Founded in 2021 by Aniss Meski and Stacy O'Neill, a husband-and-wife team who brought Montreal's culinary sensibility to Gueliz, Cantine Mouton Noir arrived with a clear position: natural wines by the glass from a short considered list, a blackboard menu that changes with the market, no reservations, and a room small enough that the kitchen is always present in the experience. Meski trained in Montreal's kitchens before returning to Marrakech; the cooking reflects that formation. The 50 Best Discovery recognition arrived shortly after opening and reflected what the city's food community had already identified. The cooking is rooted in French bistro logic and open to wherever the produce leads: house-made terrines, seasonal gratins, dishes with a clear idea of what they are. No alcohol beyond the natural wine programme. The room fills quickly and does not take calls.

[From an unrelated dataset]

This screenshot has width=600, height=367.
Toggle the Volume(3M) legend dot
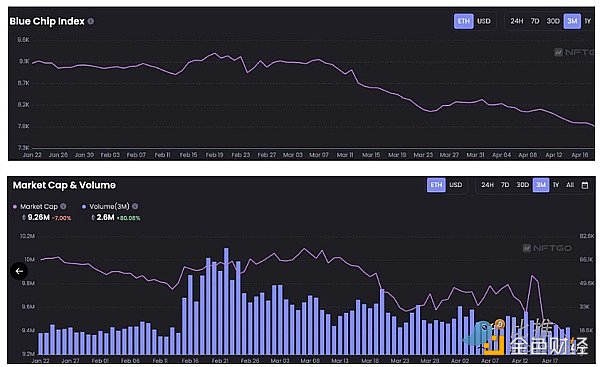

La Bottega occupies a ground-floor spot on Rue Imam Ali in Gueliz, opposite the Saints Martyrs church. The name means the shop in Italian, and the format follows: part restaurant, part epicerie fine, with shelves of imported Italian charcuterie, cheese, and dried pasta alongside the dining tables. Giancarlo Passaro and his partner Paolo run the place with personal warmth that makes the room feel like someone's home. The menu is traditional: burrata, stracciatella, bresaola, spaghetti with tomato, homemade ravioli with butter and sage, and a pasta selection that shifts through the week. Everything is made on-site; the house-churned gelato and the freshly made cakes are worth coming for on their own. No alcohol. For a neighbourhood Italian in Gueliz where the ingredients are real and the welcome is genuine, La Bottega is the benchmark.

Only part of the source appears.